Materials and Methods

     The primary outcome was a sequential paired comparison of the rate of reduction in wound area during treatment with either standard dressings or BC. Only wounds that failed to heal following 60 or more days of treatment with standard dressings were selected for application of BC. Time to 75% epithelization was selected as the endpoint, since this provided an equivalent endpoint that could be compared for the same wound treated with standard and BC dressings. The study population was derived from a retrospective chart review of patients who received treatment in the outpatient wound care clinic at Michael Reese Hospital (Chicago, IL). Patients were excluded if they had evidence of infections such as osteomyelitis, cellulitis, cancer, or renal failure. Standard care included either enzymatic, mechanical or sharp debridement (as needed), 2- or 4-layer bandages for venous hypertension, and off-loading for diabetic ulcers. Wound dressings employed in standard treatment of chronic wounds before the application of BC included gauze, foams and alginates, composites, and silver impregnated polymers. The protocol was approved by the hospital’s independent review board.

Statistical Analysis

     The outcome measurement was the rate of relative reduction in wound area. A baseline measurement at the first clinic visit was used for calculation of the change in wound area. In nonhealing wounds where BC was applied to wounds previously treated with standard dressings, the baseline area of the wound was reset to the area at the time of initial BC application. Kaplan-Meier analysis was applied to estimate the time to the outcome event—the time to the first clinic visit where the percent area epithelized was greater than 75%.

Results

     In chronic LE ulcers that failed to heal using standard dressings, BC was applied to the same wounds, and the time to 75% reduction in wound size was compared to wound size and duration prior to BC application. Eleven patients were evaluated, 6 (55%) of whom were women.
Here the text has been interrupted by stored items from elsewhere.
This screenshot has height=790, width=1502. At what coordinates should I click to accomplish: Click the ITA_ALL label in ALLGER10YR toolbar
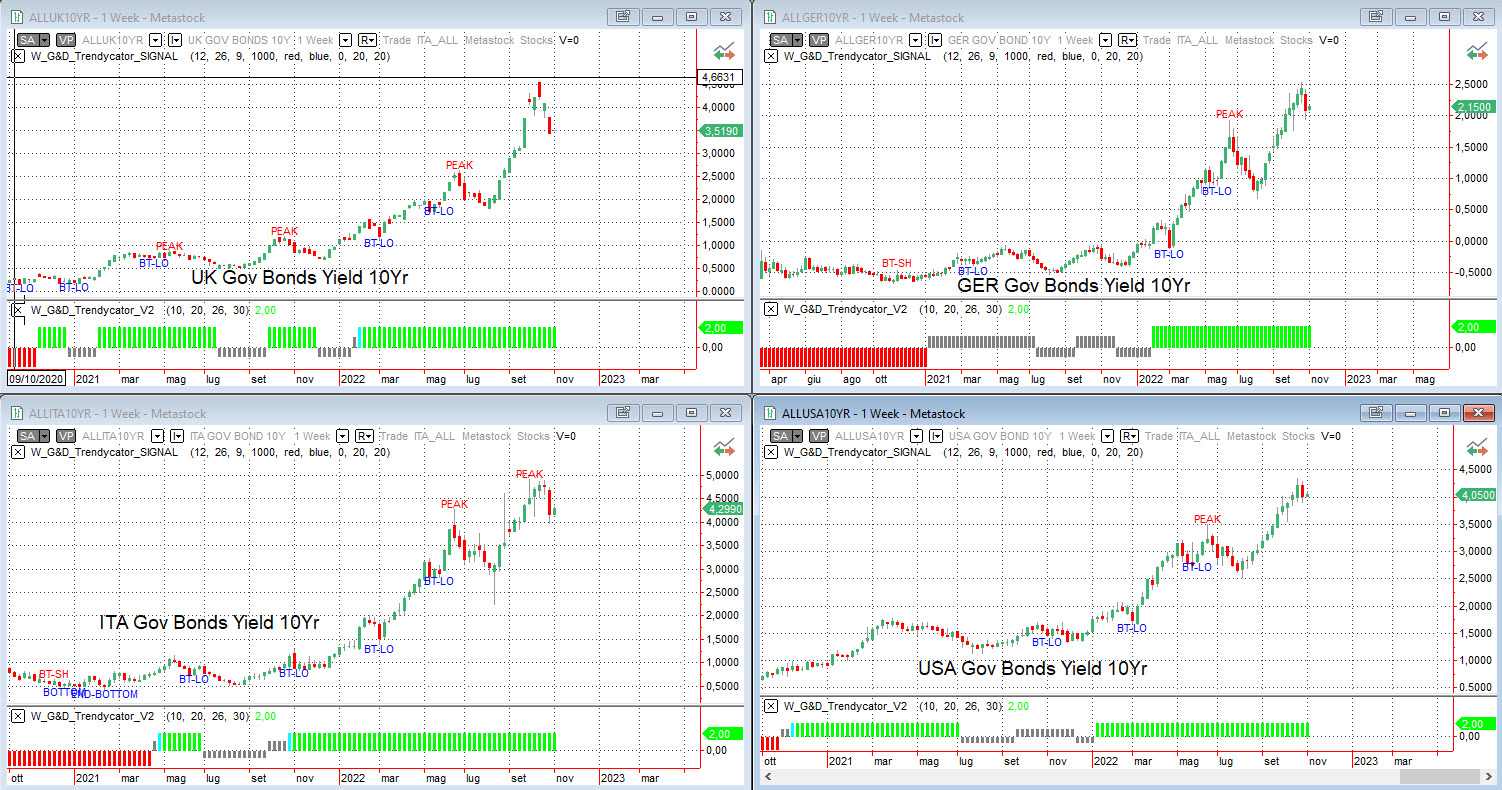1197,40
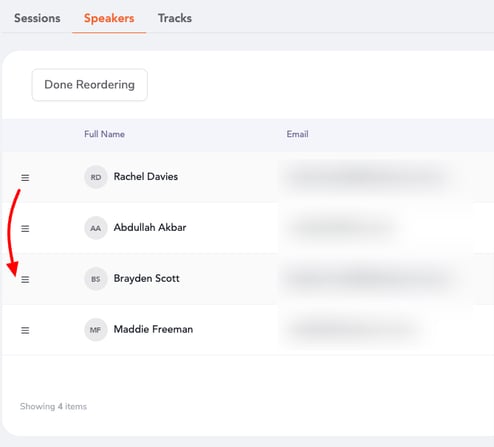
Task: Open Brayden Scott speaker name
Action: [147, 278]
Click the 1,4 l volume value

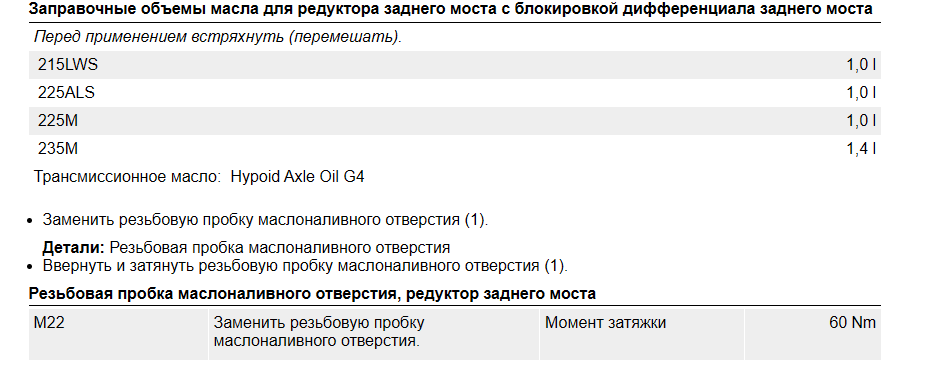coord(861,149)
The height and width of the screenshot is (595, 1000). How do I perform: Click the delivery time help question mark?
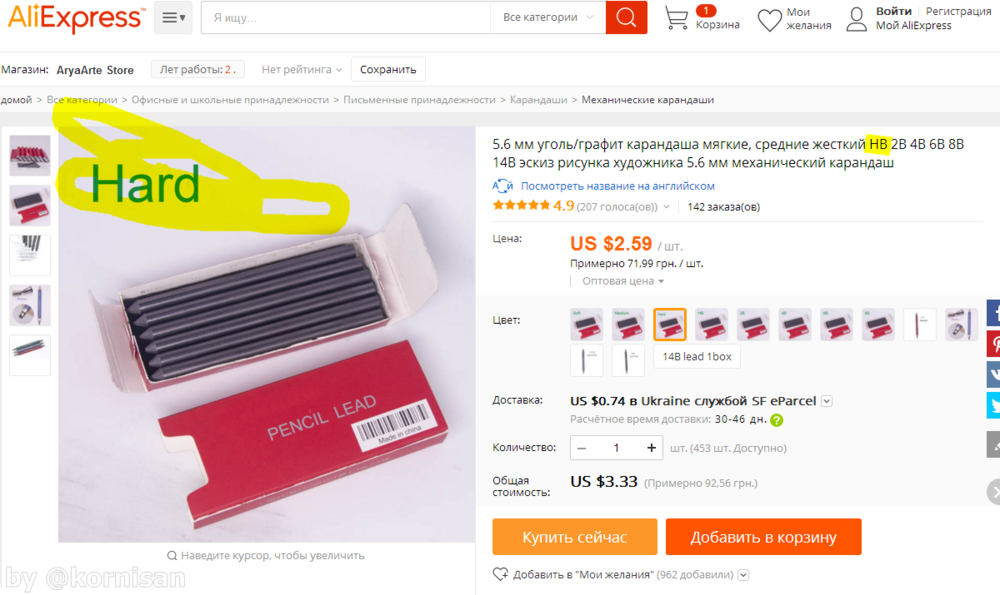tap(776, 420)
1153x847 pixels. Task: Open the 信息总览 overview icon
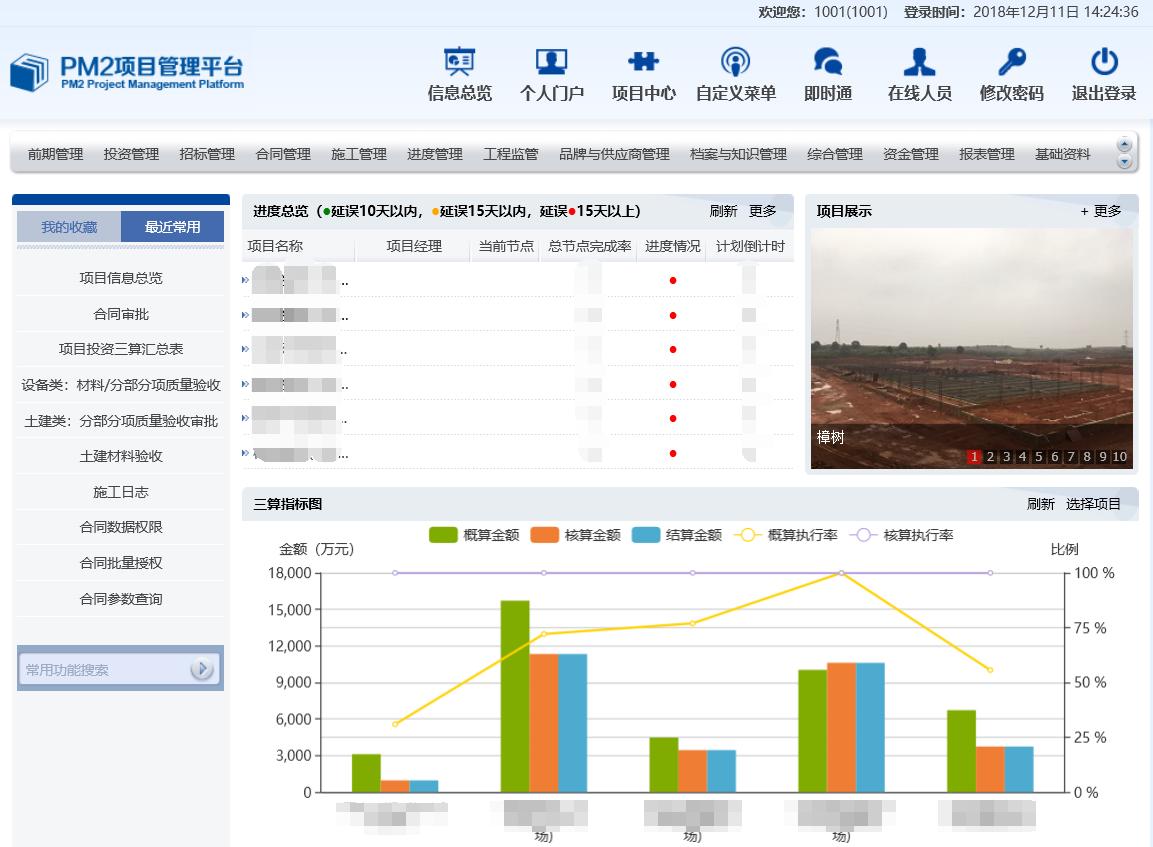(459, 63)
The average age was 70 years with a range of 51 to 87 years. Six patients had diabetes and 5 had a post-phlebitic syndrome.      Prior to the application of BC, only 3 of 11 wounds reached 75% closure with a mean healing time of 315 days (95% CI; 239–392 days: Figure 1). The mean area of the wounds before the application of BC was 53 cm² ± 16.8. Subsequent treatment of nonhealing ulcers with BC resulted in 7 of 11 wounds reaching 75% improvement within 81 days (95% CI; 50–111 days). The difference in the rate of epithelization between BC and standard care was statistically significant (P < 0.001; Cox Regression, Figure 1). Application of BC in a 54-year-old with diabetes is shown in Figure 2.

Discussion

     Bacterial cellulose is a biosynthetic microfibrillar cellulose membrane produced from the nonpathogenic organism, Acetobacter xylinum. The extracellular cellulose is identical to plant cellulose. Extracellular cellulose however, is free of lignin, pectin, and hemicellulose. This microfibrillar cellulose membrane also has greater crystallinity, water absorption capacity, and mechanical strength in the wet state.³ As a temporary skin substitute used in partial-thickness burns, graft sites, pressure ulcers, and other acute and chronic wounds, observations of BC include immediate pain relief, reduced infection rate, membrane transparency, and faster healing. The BC also has autolytic debridement properties, biodegrades following epithelization, and reduces treatment time and costs.^4–7      In 2004, Alvarez et al⁸ demonstrated improved time to granulation tissue formation and epithelization in chronic venous ulcers treated with BC when compared to a standard treatment with petrolatum impregnated gauze. The authors suggest that BC creates a protective moist environment similar to a blister roof, thereby improving debridement and epidermal resurfacing while reducing pain.

Conclusion

     In this preliminary study, a BC wound dressing was used to assist in the management of chronic lower extremity ulcers. The primary outcome, 75% surface epithelization, was significantly improved in chronic wounds of diverse etiology, an observation also made by Alvarez et al⁸ in chronic venous ulcers. The authors agree with Alvarez et al that the BC forms a semipermeable occlusive barrier that can enhance macrophage activity, fibrinolysis, and angiogenesis.